I can't decide if I want to now file the 2010 poetry separately from the 2011 like I have always done with past years, so far there doesn't seem to be a nice cap on last year but I am still working on several from the past few months, but the finished product would go in this year, not last year. I will probably do what habit dictates but we shall see. I usually give myself until February when I do the taxes to have all my files straightened out and properly stored for long term.
Last years output wasn't bad at all, more than the previous year and this has been going for awhile. I wanted to have written more and while I dealt with the three and a half month creative drought I cannot seem to allow that to be an excuse - though it be a damn good one.

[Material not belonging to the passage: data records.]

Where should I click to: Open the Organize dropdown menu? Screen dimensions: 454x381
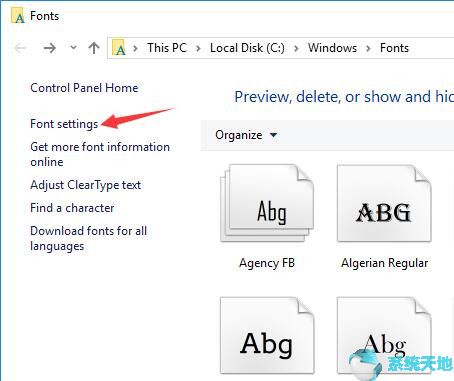pyautogui.click(x=246, y=135)
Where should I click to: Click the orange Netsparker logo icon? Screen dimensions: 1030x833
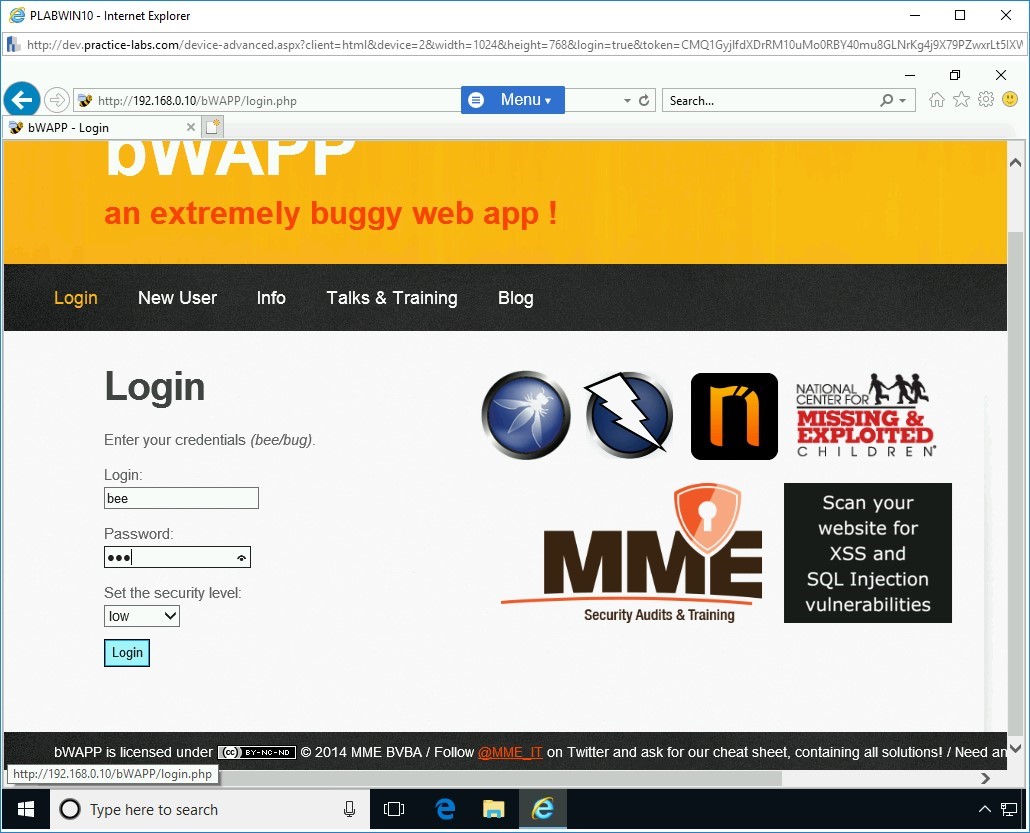coord(734,416)
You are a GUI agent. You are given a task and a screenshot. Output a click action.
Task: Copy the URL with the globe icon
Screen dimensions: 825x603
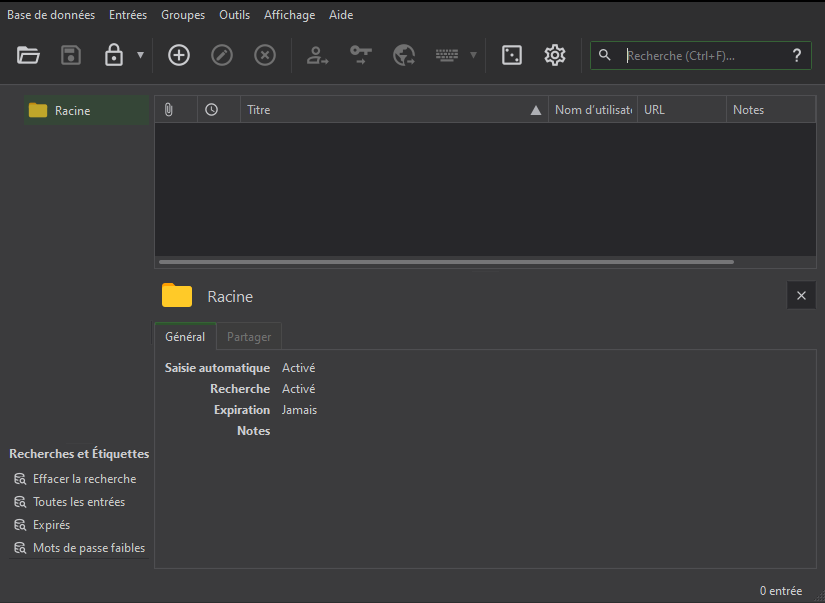coord(404,55)
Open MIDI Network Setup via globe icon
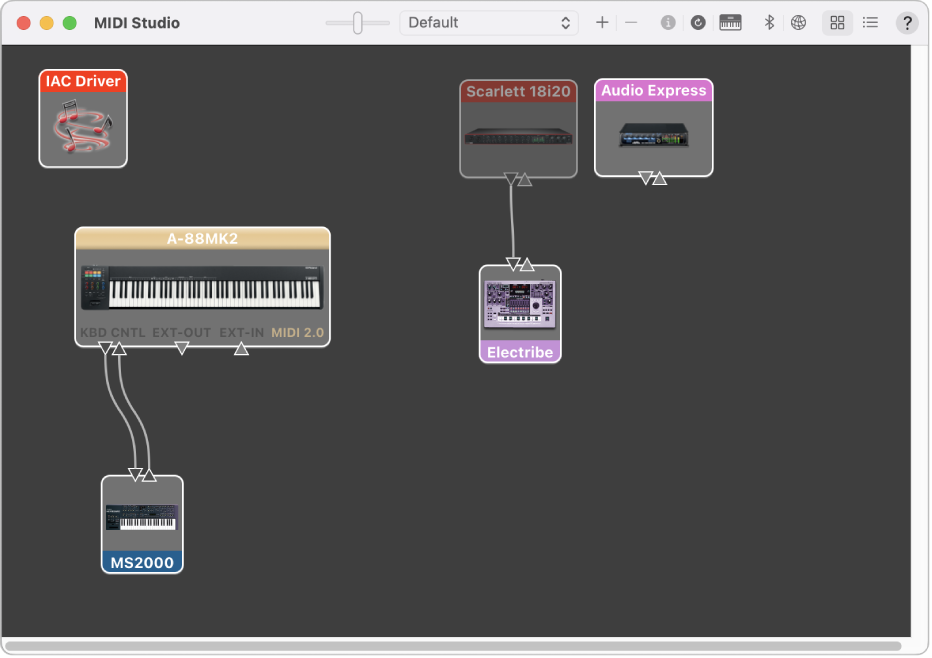The width and height of the screenshot is (932, 658). click(x=798, y=21)
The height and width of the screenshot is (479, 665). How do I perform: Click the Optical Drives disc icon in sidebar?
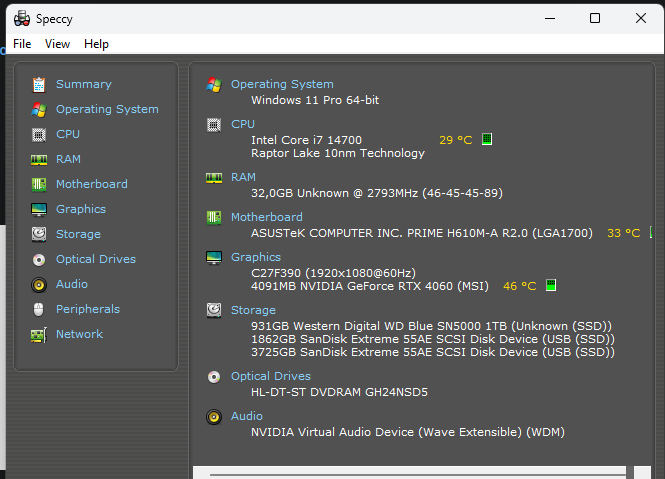coord(39,259)
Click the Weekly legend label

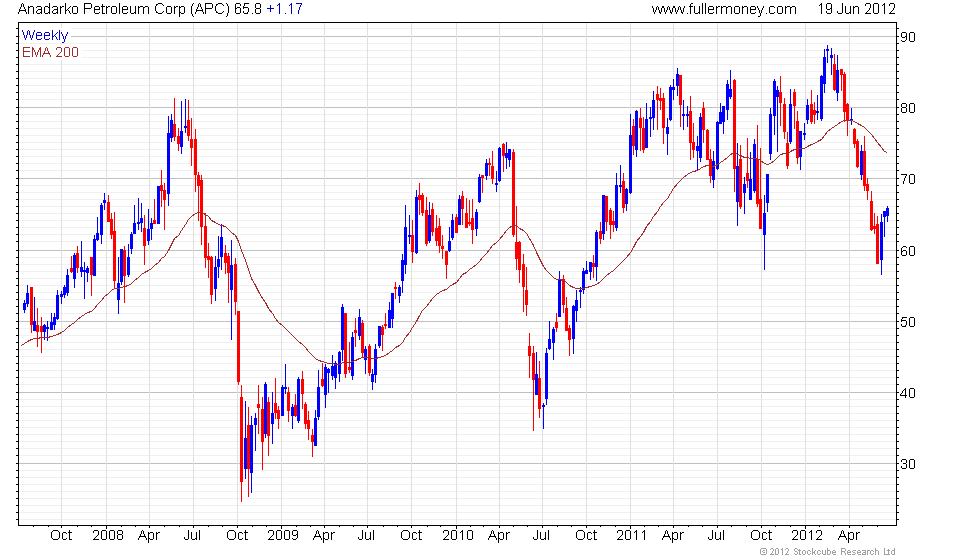45,36
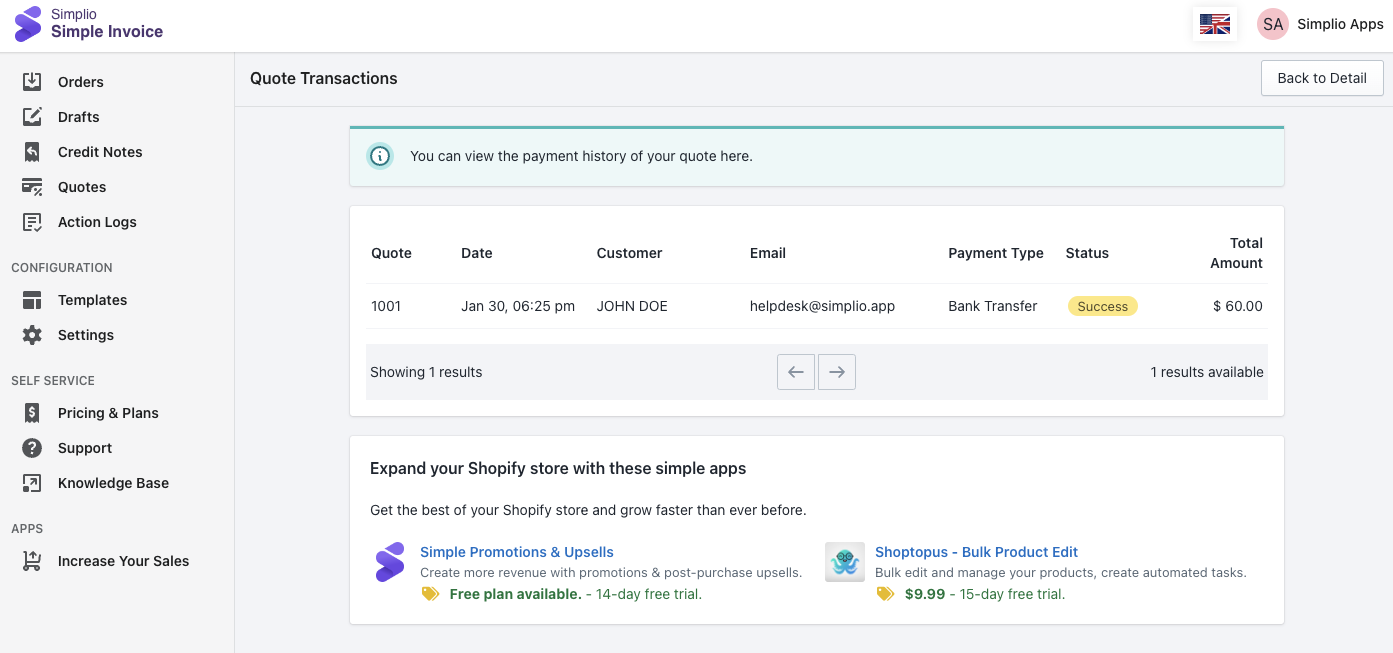Open the Settings gear icon
The image size is (1393, 653).
[x=32, y=335]
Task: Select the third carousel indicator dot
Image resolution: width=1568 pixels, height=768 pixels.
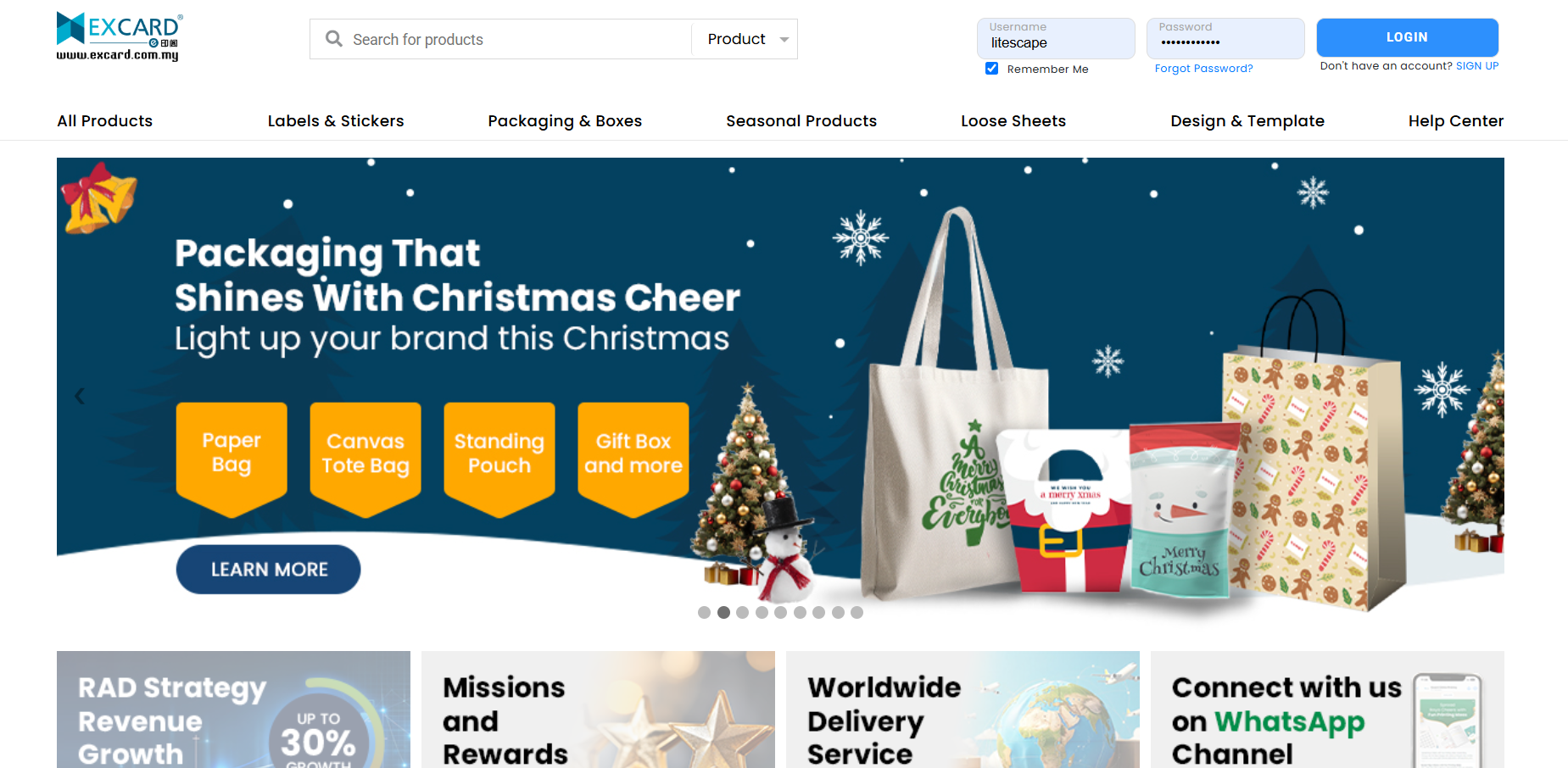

This blog is finally recovering from said drought and I hope to keep up the pace for awhile. We shall see. I've never been the most prolific writer, but have always focused on making each offering the best it could be before it left my possession and entered the world on its own, others can do this faster than I but I don't mind that as long as I've got the process going - usually on several at the same time.
As of right now I think there are six or so nearly complete poems - including a long one (a few hundred lines) and in that one I owe to a great friend, Kevin - nearly complete but still struggling with a few lines - not perfect yet, soon - soon.
There is also a moleskine with many ideas for new work, several typed pages with ideas and of course - there are the notes made in the margins of what I've been reading lately and my brain which teems with ideas that float along through the noise waiting for better formulation to be written down.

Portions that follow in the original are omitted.